FIFA confirms ethics probe into head of Brazilian soccer

FILE - In this Feb. 26, 2016 file photo Swiss Gianni Infantino, then new FIFA President, smiles during the press conference after being elected, at the Extraordinary FIFA Congress 2016 in Zurich, Switzerland. FIFA's ethics committee has cleared Infantino of alleged misconduct relating to use of private flights. FIFA ethics prosecutors say their decision to end a formal investigation into alleged conflicts of interest and improperly accepting gifts was supported by FIFA ethics judges. ( Ennio Leanza/Keystone via AP, File)
FILE - In this Thursday, Oct. 22, 2015 file photo, Brazilian Football Confederation President Marco Polo del Nero listens to questions during a press conference in Rio de Janeiro, Brazil. FIFA ethics investigators confirmed Wednesday, Aug. 10, 2016 that they are formally investigating the indicted head of Brazilian soccer, just days after he met with FIFA President Gianni Infantino. (AP Photo/Felipe Dana, File)

RIO DE JANEIRO — FIFA ethics investigators confirmed Wednesday that they are formally investigating the indicted head of Brazilian soccer, just days after he met with FIFA President Gianni Infantino .

Marco Polo del Nero has remained president of the Brazilian Football Confederation despite being among the officials indicted last year as part of an American investigation into soccer corruption.
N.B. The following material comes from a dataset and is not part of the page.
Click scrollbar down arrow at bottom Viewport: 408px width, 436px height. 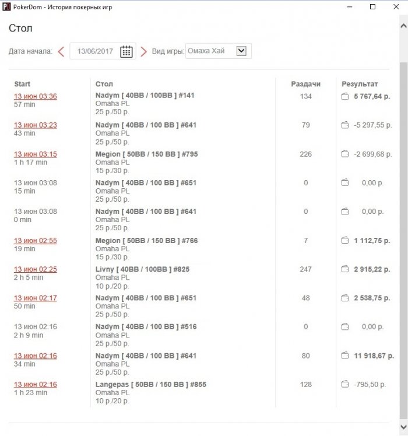pos(403,427)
Del Nero also remains free to hold positions of power in soccer, although FIFA's ethics division has now announced it has been investigating the former executive committee member since December.
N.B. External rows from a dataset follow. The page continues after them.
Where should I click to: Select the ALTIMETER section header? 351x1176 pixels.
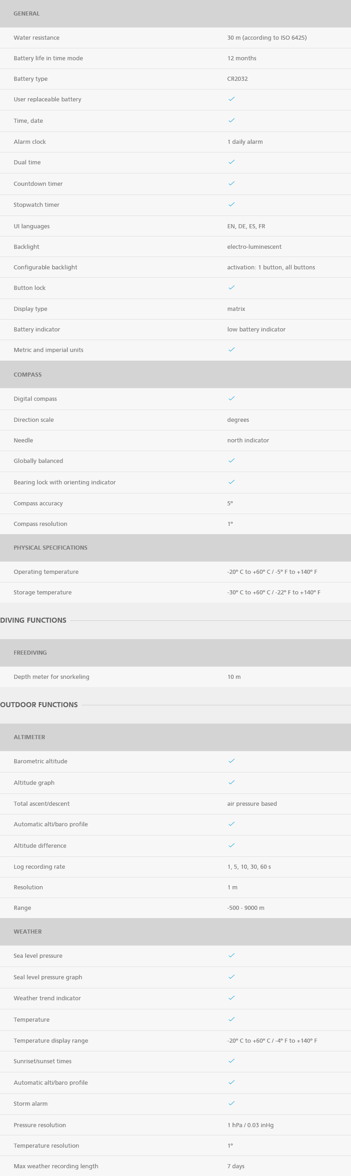coord(175,737)
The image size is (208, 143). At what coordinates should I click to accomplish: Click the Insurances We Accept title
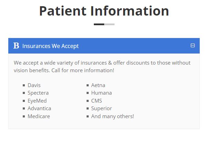coord(50,46)
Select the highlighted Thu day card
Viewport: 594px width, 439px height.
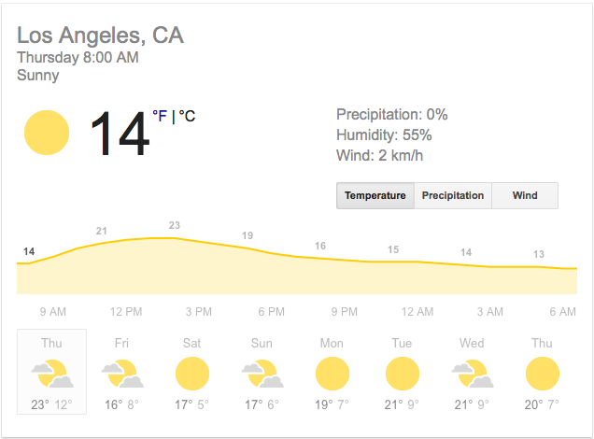[x=51, y=372]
"We are able to confirm that there are formal proceedings going on against Marco Polo del Nero," the investigatory chamber of FIFA's ethics committee told The Associated Press.
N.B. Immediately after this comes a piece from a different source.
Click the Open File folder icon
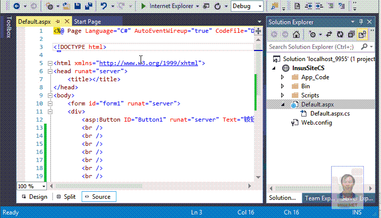Viewport: 381px width, 218px height. pyautogui.click(x=67, y=6)
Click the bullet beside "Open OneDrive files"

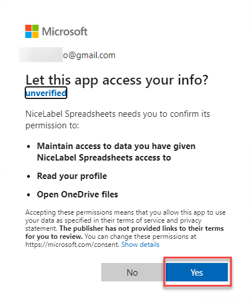(x=29, y=195)
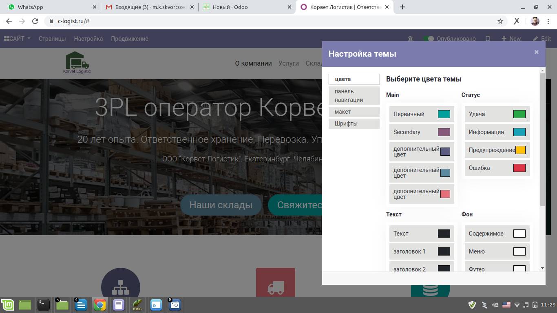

Del Nero is yet to face the racketeering and money laundering charges in New York along with the other suspects in the far-reaching U.S. investigation into soccer.

Brazil has a long history of not extraditing its own citizens to other nations. Del Nero has avoided traveling outside Brazil since being indicted, so he has missed the FIFA presidential election in Zurich in February and Infantino's first congress in Mexico in May.

But on a trip to the Olympics in Rio de Janeiro last week, Infantino was filmed alongside the accused official at the headquarters of Del Nero's CBF, an awkward image for a FIFA president pledging to clean up world soccer after the tarnished era of his predecessor, Sepp Blatter.

"While in Brazil for the Olympic Games, I could not decline an invitation to participate in a meeting with representatives from the top Brazilian football clubs," Infantino said in a statement to the AP. "We did not talk about investigations or procedures within FIFA or any other entity."

Del Nero initially took a three-month leave of absence from the CBF presidency after being indicted in December, but he resumed the job in April. Brazil's national senate is also conducting a corruption investigation against Del Nero led by former Brazil and Barcelona star Romario, who is now a national senator.

Del Nero's predecessor Jose Maria Marin is under house arrest in New York after being extradited from Switzerland. Del Nero was in Zurich at the time of Marin's arrest in May 2015, but left the country almost immediately to return to Brazil and he has not been back since.

Infantino did not respond to questions about whether he still has confidence in Del Nero to run soccer in Brazil, or whether the Brazilian should be handing himself over to U.S. authorities.

Infantino said he did not "evaluate the CBF's management model or its president" during the trip but said all federations should implement reforms to enhance "transparency and good governance."

"What I do stand for when it comes to any country — including a big nation like Brazil — is modern and transparent management, focused on developing football at every level and with a high degree of rigor and seriousness," Infantino said. "This standard must be applied everywhere, and Brazil, as the five-time world champions that it is, must set an example for South America and the whole world."

Infantino was informed while in Brazil that he would not face ethics charges for taking offers of private flights to visit Pope Francis at the Vatican, Vladimir Putin in Moscow and the Emir of Qatar.